そして、キョウマは新品の剣を、ハルは新品の槍をそれぞれ手に入れた。その剣と槍は、まるで澄み切った二人の心を映しているかのように光っていた。
「あと、今日は私たち新人レンジャーの仕事はないそうよ。本格的に活動するのは明日からだって。他に何か聞きたいこととかある?」
すると、キョウマが口を開いた。
「そういえば、虹色の勾玉ってなんだ?」
その発言を聞いてハルとユウナ顔を見合わせて驚いた。
「キョウマ君、虹色の勾玉を知らないの⁉」
あまりに驚かれたので、キョウマは困った様子だった。そこで、キョウマは自分が記憶喪失で名前以外何も思い出せないということをユウナに話したが、さらに驚かれるだけだった。
「そうなの…分かった。説明するよ。虹色の勾玉っていうのは、昔、魔法と一緒に天界から私たちが暮らすこのストーリア大陸に贈られたものよ。自然を豊かにして、そのバランスを保つ力があるの。人類が発展したのは、虹色の勾玉のおかげと言っても過言ではないって言われてる。全部で五つあって、昔の人がそれを祀った神殿が今も遺跡として残ってる。サラマンダー遺跡とかね。でも、虹色の勾玉は元々あった場所、つまり遺跡から離れるとその周辺の自然のバランスは崩れてしまうの。昨日のツインベアだって、今までは山から降りて町で暴れることなんてほとんどなかった。だけど、ライガがサラマンダー遺跡の勾玉を盗んでフラムシティの周辺の自然のバランスが崩れたせいで、混乱し凶暴化したのよ。エミュー湖のディーネ遺跡周辺なんて災害まで発生してる。最近は世の中が混乱してる隙に悪事を働く犯罪者も増えてレンジャー隊は大変よ。だから、一刻も早くライガを捕まえて勾玉を取り返さないといけないの」
ユウナの詳しい説明にキョウマは相槌を打った。
「じゃあ、何でそのライガって奴は虹色の勾玉を盗んでるんだ?」
ユウナにもそれは分からず口籠ってしまう。ライガが虹色の勾玉を盗んいる理由、実はそれが一番の謎だった。金が欲しいのか、人々を困らせたいのか、何が目的なのか誰にも分からなかった。そもそもライガがどんな人物なのかも分からなかった。過去の経歴など一切不明で、雷属性使いのとてつもない実力をもった謎の少年としか言いようがなかった。

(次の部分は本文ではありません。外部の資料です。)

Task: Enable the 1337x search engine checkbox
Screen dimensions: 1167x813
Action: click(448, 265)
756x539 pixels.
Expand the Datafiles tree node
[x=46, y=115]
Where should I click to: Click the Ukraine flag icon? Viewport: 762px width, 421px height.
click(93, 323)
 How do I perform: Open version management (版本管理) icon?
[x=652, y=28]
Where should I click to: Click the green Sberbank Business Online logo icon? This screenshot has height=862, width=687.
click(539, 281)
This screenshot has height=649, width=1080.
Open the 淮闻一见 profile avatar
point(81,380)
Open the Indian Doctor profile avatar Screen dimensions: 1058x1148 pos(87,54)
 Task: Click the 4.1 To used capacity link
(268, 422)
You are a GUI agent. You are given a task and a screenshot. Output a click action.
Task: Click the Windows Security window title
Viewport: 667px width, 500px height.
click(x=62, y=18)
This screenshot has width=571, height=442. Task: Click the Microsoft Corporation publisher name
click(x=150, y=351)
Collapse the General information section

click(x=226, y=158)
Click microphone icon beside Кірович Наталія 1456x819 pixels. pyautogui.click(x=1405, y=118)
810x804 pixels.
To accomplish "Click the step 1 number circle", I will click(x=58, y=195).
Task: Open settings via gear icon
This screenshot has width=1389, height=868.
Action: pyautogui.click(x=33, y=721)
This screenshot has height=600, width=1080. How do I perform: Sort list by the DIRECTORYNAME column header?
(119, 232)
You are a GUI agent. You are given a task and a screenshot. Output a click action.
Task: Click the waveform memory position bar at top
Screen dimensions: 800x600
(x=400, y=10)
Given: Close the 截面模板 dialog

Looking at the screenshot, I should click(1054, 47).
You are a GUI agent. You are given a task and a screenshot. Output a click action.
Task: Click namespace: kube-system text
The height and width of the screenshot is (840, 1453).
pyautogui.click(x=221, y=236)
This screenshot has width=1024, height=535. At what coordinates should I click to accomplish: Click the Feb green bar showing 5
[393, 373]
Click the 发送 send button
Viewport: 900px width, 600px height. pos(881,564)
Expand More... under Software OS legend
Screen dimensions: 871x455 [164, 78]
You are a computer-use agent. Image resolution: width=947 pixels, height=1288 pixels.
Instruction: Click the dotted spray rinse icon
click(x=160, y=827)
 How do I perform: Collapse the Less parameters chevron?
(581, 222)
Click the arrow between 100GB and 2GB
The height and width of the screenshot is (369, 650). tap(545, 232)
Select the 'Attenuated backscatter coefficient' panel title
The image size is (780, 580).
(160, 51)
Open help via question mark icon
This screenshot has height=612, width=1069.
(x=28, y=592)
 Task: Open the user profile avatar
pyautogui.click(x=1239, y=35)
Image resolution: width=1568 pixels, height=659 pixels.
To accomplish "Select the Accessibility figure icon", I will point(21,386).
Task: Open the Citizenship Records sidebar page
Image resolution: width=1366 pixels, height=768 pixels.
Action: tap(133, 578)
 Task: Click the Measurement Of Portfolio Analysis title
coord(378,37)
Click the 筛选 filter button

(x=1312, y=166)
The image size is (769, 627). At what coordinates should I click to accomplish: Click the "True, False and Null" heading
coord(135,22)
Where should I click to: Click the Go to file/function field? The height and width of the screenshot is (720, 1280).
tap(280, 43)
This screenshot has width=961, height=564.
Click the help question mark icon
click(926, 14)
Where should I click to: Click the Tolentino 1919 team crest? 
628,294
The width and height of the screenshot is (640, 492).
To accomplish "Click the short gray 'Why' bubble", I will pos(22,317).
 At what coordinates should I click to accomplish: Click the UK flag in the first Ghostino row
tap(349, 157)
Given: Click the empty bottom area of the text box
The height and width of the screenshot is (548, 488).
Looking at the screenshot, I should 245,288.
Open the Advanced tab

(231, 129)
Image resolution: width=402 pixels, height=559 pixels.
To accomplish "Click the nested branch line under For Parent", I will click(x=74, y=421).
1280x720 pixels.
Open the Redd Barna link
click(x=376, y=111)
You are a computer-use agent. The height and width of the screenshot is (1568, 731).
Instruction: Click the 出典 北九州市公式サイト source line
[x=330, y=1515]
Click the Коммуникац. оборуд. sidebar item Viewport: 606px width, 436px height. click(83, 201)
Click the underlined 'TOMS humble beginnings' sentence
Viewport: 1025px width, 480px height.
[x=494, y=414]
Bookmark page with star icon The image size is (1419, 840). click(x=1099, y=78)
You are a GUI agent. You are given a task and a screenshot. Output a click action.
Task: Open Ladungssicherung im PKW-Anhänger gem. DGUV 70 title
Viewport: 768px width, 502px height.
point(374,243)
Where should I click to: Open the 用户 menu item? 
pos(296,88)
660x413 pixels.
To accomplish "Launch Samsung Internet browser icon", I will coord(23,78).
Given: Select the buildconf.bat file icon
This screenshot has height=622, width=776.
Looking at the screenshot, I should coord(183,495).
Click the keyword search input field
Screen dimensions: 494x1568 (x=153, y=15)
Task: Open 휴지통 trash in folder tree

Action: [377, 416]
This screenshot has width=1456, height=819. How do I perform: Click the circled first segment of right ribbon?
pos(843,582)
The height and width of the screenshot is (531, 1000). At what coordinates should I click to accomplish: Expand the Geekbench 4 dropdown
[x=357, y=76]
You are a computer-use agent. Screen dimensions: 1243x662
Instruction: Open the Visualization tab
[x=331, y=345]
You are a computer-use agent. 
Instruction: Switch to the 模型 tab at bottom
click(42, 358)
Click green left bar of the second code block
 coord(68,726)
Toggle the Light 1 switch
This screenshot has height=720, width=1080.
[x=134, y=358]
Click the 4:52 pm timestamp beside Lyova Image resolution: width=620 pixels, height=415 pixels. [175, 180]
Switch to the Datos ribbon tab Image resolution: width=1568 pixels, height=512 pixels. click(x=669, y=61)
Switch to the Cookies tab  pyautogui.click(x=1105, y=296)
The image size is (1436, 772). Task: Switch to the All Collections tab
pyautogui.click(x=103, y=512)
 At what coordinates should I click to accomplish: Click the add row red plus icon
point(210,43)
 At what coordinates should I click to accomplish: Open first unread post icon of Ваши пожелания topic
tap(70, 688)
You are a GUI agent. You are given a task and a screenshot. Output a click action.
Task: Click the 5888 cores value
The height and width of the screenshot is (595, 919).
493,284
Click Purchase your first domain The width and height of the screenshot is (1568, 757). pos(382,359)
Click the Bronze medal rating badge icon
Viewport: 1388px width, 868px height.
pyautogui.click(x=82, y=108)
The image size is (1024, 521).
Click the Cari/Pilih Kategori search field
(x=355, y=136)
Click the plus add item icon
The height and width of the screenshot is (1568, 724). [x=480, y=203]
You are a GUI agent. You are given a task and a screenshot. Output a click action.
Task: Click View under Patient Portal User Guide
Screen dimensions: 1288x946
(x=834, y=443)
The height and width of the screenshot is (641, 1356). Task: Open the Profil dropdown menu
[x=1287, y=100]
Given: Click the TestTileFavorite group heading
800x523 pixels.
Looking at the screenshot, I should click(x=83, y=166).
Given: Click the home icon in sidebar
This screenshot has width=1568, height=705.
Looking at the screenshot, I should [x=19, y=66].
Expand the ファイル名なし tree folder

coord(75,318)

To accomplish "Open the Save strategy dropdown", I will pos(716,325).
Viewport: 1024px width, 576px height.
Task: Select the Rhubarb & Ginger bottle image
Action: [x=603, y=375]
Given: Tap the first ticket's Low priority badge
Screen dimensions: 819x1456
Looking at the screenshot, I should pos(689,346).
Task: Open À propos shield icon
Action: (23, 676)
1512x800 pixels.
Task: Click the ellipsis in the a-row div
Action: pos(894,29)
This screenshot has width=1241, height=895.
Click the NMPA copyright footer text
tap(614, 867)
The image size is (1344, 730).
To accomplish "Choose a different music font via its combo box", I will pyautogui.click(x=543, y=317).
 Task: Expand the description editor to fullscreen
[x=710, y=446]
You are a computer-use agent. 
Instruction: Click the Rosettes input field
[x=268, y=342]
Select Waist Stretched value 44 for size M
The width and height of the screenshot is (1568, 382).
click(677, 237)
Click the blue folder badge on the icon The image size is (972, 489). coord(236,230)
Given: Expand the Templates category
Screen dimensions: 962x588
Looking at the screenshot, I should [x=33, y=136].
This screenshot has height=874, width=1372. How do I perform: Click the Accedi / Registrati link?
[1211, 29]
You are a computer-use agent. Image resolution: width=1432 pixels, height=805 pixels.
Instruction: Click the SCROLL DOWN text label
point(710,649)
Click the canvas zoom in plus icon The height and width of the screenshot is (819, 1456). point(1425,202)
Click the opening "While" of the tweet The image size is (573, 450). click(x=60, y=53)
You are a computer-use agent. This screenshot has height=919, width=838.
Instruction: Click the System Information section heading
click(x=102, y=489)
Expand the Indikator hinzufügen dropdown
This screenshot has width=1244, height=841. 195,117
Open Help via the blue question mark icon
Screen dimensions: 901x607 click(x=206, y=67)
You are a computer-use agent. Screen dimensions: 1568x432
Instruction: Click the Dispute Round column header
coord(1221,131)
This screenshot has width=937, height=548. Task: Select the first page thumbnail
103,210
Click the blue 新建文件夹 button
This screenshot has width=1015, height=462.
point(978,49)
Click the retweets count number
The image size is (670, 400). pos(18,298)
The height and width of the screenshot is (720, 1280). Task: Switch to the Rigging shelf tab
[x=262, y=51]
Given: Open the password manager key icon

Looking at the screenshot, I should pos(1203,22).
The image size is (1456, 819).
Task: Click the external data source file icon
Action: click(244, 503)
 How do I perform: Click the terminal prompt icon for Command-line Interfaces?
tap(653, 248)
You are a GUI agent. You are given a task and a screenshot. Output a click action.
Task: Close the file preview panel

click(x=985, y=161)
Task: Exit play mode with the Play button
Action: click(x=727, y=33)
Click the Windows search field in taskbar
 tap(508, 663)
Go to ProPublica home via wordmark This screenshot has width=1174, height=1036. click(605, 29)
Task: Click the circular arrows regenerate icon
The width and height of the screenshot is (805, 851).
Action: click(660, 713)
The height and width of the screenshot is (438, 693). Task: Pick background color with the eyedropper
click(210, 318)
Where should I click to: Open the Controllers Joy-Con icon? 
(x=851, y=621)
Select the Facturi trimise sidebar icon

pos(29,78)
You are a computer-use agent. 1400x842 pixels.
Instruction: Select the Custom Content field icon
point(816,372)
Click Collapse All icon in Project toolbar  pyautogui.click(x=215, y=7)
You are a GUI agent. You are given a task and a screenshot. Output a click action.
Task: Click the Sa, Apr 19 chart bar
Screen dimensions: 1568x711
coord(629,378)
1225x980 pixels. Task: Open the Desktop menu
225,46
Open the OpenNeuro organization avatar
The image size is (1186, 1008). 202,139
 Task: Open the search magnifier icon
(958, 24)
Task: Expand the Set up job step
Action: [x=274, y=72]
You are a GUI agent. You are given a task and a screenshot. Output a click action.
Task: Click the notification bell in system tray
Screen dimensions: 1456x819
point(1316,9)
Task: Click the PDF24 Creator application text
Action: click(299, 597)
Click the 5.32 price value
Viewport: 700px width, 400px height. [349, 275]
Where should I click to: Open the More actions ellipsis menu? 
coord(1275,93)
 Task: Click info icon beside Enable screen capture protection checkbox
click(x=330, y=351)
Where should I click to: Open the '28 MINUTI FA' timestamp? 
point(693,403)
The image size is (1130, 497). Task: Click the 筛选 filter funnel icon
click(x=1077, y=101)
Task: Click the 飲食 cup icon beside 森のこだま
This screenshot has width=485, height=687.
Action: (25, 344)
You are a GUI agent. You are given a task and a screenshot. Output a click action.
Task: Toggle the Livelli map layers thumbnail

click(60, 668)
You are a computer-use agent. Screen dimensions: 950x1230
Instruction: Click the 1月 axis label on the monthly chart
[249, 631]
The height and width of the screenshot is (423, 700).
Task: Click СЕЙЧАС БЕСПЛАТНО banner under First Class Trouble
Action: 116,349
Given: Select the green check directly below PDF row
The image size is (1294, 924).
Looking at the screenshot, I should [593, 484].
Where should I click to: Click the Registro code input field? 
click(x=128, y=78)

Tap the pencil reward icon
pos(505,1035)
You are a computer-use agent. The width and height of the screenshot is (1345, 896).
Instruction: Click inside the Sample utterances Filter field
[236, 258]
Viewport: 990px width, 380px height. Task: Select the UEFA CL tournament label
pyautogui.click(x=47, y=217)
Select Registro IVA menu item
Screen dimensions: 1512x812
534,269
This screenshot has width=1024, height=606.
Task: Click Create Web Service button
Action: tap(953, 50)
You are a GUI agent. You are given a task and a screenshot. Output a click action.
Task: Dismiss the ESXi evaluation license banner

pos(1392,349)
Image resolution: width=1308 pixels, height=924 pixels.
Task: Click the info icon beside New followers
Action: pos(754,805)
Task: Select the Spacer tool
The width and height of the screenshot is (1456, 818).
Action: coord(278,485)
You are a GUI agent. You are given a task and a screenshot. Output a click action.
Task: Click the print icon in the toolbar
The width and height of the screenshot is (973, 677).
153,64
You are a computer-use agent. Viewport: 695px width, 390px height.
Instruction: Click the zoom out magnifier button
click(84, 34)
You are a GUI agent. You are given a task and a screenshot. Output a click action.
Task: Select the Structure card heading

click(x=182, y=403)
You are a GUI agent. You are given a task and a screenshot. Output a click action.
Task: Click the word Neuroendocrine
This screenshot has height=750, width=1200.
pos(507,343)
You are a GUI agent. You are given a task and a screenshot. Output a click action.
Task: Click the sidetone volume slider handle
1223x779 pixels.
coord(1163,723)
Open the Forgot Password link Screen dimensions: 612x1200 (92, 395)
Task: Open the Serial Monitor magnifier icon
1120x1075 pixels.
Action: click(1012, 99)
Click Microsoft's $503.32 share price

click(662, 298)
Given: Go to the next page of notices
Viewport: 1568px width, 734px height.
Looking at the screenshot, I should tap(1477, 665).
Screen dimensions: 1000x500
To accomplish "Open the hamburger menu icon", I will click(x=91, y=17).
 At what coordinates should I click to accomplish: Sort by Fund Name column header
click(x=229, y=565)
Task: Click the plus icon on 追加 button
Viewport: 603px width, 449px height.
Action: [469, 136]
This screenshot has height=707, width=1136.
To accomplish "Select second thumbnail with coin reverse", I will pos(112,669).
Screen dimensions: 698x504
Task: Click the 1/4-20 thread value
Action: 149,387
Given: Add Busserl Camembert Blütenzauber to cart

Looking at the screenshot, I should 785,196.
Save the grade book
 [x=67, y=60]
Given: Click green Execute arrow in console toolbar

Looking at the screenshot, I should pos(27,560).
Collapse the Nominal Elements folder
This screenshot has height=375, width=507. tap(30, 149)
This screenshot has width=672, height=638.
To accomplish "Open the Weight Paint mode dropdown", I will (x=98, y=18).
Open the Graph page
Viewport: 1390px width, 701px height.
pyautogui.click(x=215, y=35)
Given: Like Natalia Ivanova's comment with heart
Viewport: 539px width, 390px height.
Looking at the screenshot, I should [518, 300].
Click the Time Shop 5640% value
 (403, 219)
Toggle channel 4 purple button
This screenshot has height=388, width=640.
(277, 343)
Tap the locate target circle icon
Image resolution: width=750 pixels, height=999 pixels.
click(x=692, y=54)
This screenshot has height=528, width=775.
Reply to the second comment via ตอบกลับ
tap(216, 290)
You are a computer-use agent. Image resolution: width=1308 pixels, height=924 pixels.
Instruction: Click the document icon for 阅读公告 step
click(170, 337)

「ライガが何を望んでいるのかはみんな分からない。だけど、どんな理由があったとしても人々が苦しんでいるんだ。ライガのやっていることは間違ってるよ」
ハルは自分なりの答えを言った。キョウマも確かにそうだと思った。そして、もしかすると自分の記憶喪失は最近の混乱と関わりがあるのではないかとも思った。
その後、三人は武器庫をあとにした。
「そういえば、二人は寮に入るの?私は入るよ。寮はレンジャー隊本部の敷地内にあって便利だし」
ユウナが言った。キョウマは寮があることを聞いて喜んだ。いつまでハルの家に泊めてもらうわけにもいかないと思い、住む場所が欲しかったからだ。
「じゃあ入ろうかな」
それを聞いたハルは一瞬悲しそうな顔をした。
「なら、僕も寮に入るよ。家に帰っても誰もいなくて寂しいだけだし…」
「誰もいないって…そういえばハル、親は?」
ハルは答えなかった。キョウマは特に何も考えずにそう言ってしまったが、すぐに聞いてはいけないことを聞いてしまったと後悔した。
ーレンジャー隊本部 長官室ー
「ではフレイン、ライガを探すのは無駄だというのか?」
リクトが言った。
「無駄とは言いません。しかし、僕の考えとしてはライガを探すのに人員を割くよりも残りの勾玉を守ることに人員を割くべきかと…。恐らくライガは他の勾玉も狙うはず。勾玉がある場所で待っていれば奴は現れる。そのとき奴を捕らえる方がむやみに探しすよりいいのではないかと思います」
フレインが熱心に説明した。
「確かにそれも一理ある。検討しよう。明日も策を聞かせてくれ」
「もちろんですよ。世の中の平和のためです」
「では、私はこのあと会議があるので、失礼するよ」
リクトはそう言って部屋を出て行った。
「……ライガ…貴様らの思い通りにはさせない。フフフフフフ……」
フレインの独り言と不敵な笑い声が誰かに聞こえることはなかった。